DATA:
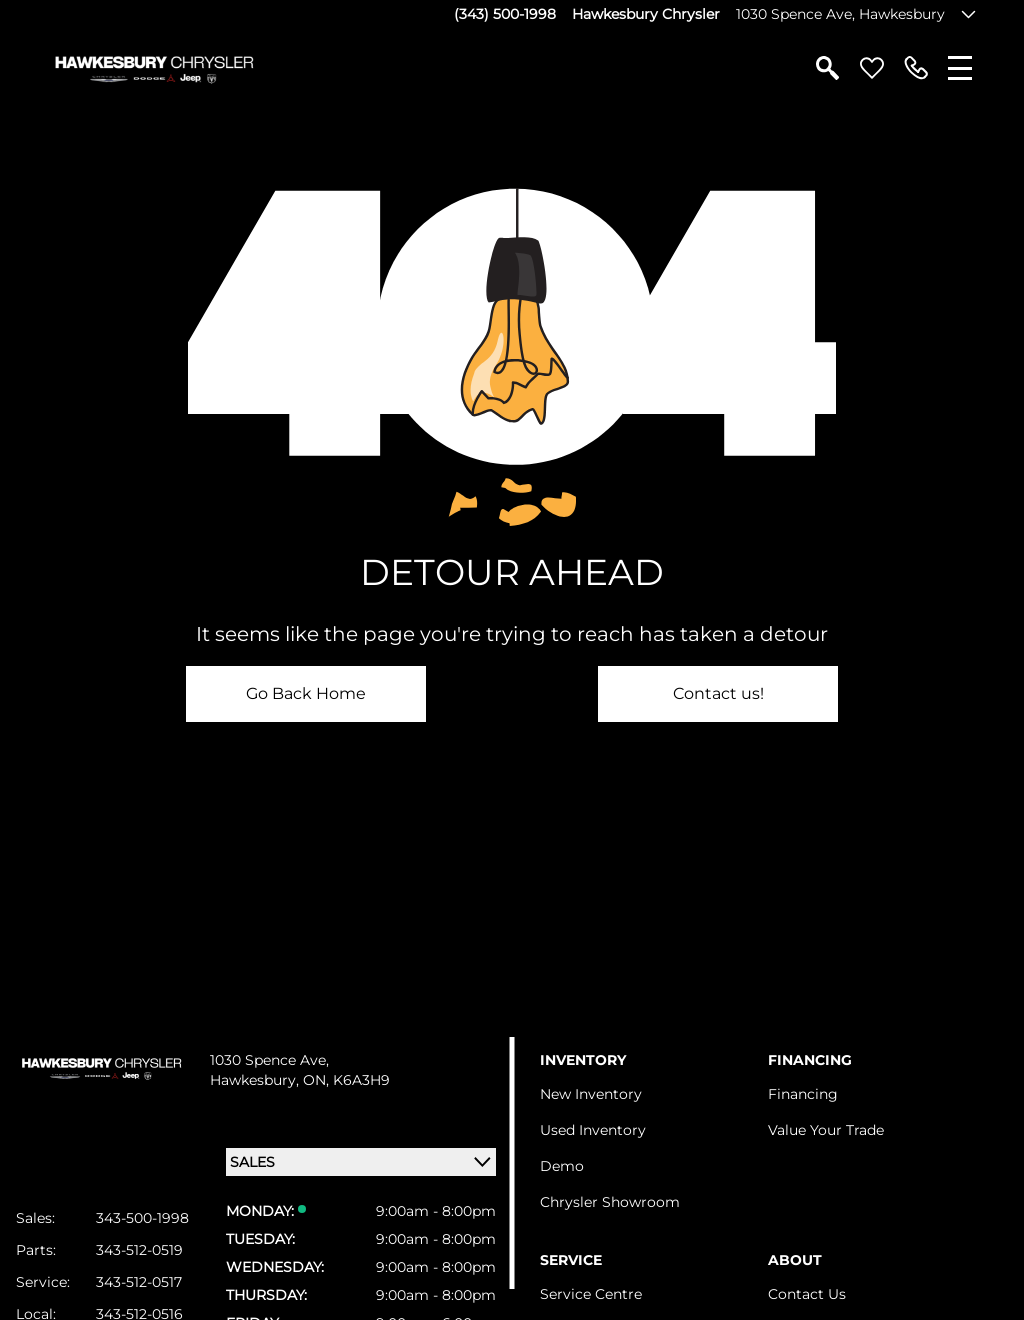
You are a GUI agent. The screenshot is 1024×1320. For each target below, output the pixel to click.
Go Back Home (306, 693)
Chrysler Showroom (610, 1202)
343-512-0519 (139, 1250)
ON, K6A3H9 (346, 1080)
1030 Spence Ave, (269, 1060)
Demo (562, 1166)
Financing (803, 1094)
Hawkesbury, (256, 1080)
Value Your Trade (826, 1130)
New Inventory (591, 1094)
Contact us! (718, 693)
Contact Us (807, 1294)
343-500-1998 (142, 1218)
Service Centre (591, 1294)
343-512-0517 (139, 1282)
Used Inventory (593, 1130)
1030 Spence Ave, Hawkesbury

STATED GOAL: Please pull out every line above that contains the word "Hawkesbury" and list each one in full.

CORRECT RESULT:
Hawkesbury, (256, 1080)
1030 Spence Ave, Hawkesbury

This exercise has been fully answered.